A domino is a flat, thumbsized rectangular block bearing from one to six pips or dots. 28 such blocks make up a full set.
In most games, a player will place his or her tile edge to edge against another’s, forming a line of play. This line must match the value of the open ends of the two tiles.
A domino game may be played for a set number of rounds or until one player runs out of pieces. Depending on the game, the winner scores according to the values of their opponents’ remaining dominoes.
The game is begun by drawing a domino from the stock. Generally the highest domino begins play, though this rule can vary in different games. The word “set,” the phrase “the down,” and the term “the lead” are used to describe a domino’s first placement and its effect on other dominoes in a line of play.
The goal of the game is to score by laying dominoes on a line of play so that the open ends of all exposed tiles total a multiple of five. This can be done by placing a double tile onto the line of play so that both matching ends touch (one’s touching two’s, or five’s touching three’s). A spinner, which may be played on all four sides, also counts as an end for scoring purposes.
Dominoes are rectangular blocks with a line or ridge dividing them visually into two square ends. Each end is patterned with dots (also called pips) that indicate value, similar to those on dice. The dominos are normally twice as long as they are wide, making them easier to stack and re-stack.
Modern commercial domino sets are usually made of plastics. They may also be made of other materials such as metals, stone and wood. These materials are often colored to differentiate different types of end values, such as black pips for one-spot ends and green for three-spot ends.

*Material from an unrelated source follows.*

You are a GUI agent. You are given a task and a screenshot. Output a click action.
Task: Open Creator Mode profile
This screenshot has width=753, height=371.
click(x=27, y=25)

Some older dominoes are made from natural materials such as bone, silver lip ocean pearl oyster shell (mother of pearl), ivory, or dark hardwoods like ebony. However, the harvesting of ivory for dominoes has led to the near-extinction of elephants and has therefore become illegal.
There are many different ways to play domino. Each variant has its own rules, although most are based on the same basic principles. Some are more complex than others, while some are more casual. Some games may even use different types of tiles or have different scoring methods.
The simplest way to play is by making a chain of dominoes with each player adding their tile when it matches one end of an open tile already laid. This is called a “set,” a “down,” or the lead.
Players then add to the chain by laying new tiles with matching ends. If a double is played, it must be placed perpendicular to the line of opened dominoes so that both sides match. The pips on the exposed ends of each domino count as points. Normally, play stops when one player has no more tiles left. The winner is the player who has the smallest total of uncovered spots on his or her remaining tiles.
Domino is not a single game but a family of games that all use the same basic dynamic and objective. Players score points by forming chains of tiles with the exposed ends touching (one’s touch one’s, two’s touch two’s, and so on). If the number of dots on both exposed sides of a tile is a multiple of five that player scores those points.
In some versions of domino the value of each exposed end may be counted and the number rounded to the nearest multiple of five when scoring. This system does not work so well on a cribbage board or with Holsey and Tidwell’s X’s but it is an elegant method of scoring which gives the winning player an advantage. It also makes for a slower and less exciting game. However, this does give each player the ability to keep their own total in their mind at all times. This can make it easier for beginners to do the math required.